◆ **CONSIGNE**
Quelles personnes la chronique ci-dessous nomme-t-elle ? Citez chacune une seule fois.

◆ **TEXTE SOURCE**
------------------------------------
Chroniques

par laurent bergnach

Youri Borissov
Du côté de chez Richter

Actes Sud (2008) 286 pages
ISBN 978-2-7427-7468-5
Du côté de chez Richter, par Youri Borissov

Les conversations de Sviatoslav Richter avec Bruno Monsaingeon nous étaient familières ; celles avec Youri Borissov (1956-2007) sont une découverte. Metteur en scène d'opéra et de théâtre, cinéaste et scénariste, le fils de l'acteur Oleg Borissov (1929-1994) a bien connu le pianiste, citoyen soviétique de nationalité allemande, et nous livre, pêle-mêle, impressions, idées et références qui font le sel de discussions souvent espiègles. Comme se remémore Monsaingeon à la découverte de l'ouvrage paru à Moscou, en 2000, chez l'éditeur Rutena : « ses fantasmes et la façon dont il les formulait vous stimulaient ; et on finissait par découvrir dans ses propos, au-delà de la drôlerie et d'une forte dose d'irrationnel très typiquement russes, une mystérieuse cohérence. C'était là tout le charme du personnage ».
------------------------------------
◆ **EXTRAIT DE DONNÉES**
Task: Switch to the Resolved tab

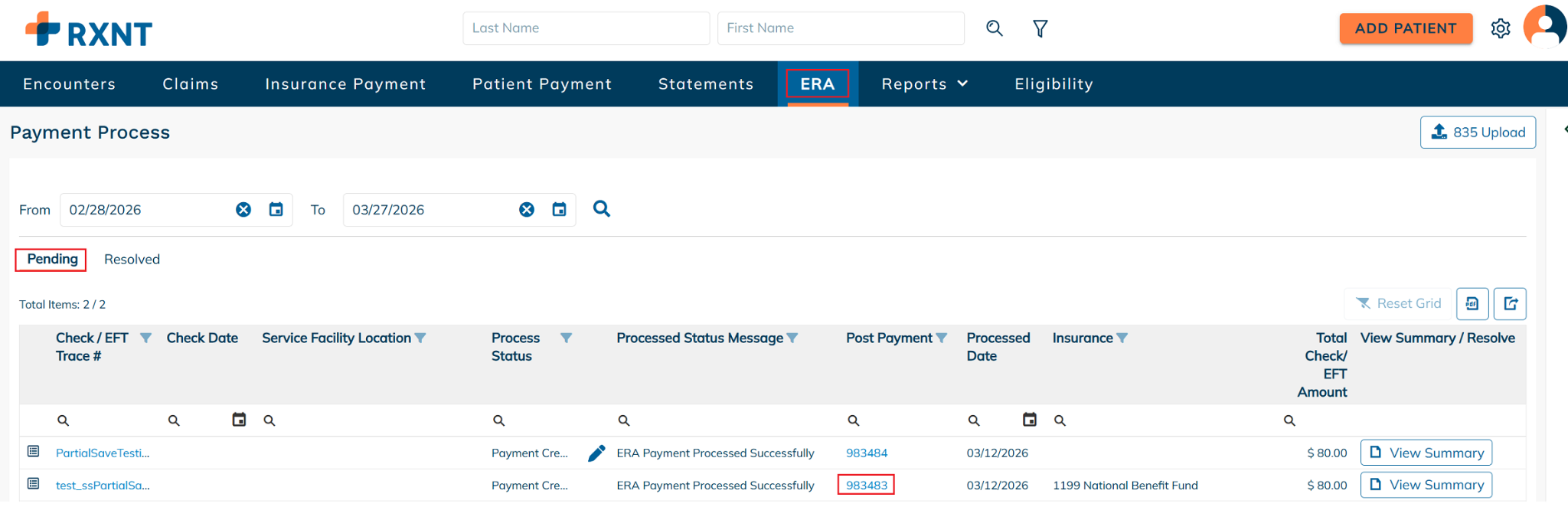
------------------------------------
◆ **RÉPONSE**
Laurent Bergnach
Youri Borissov
Sviatoslav Richter
Bruno Monsaingeon
Oleg Borissov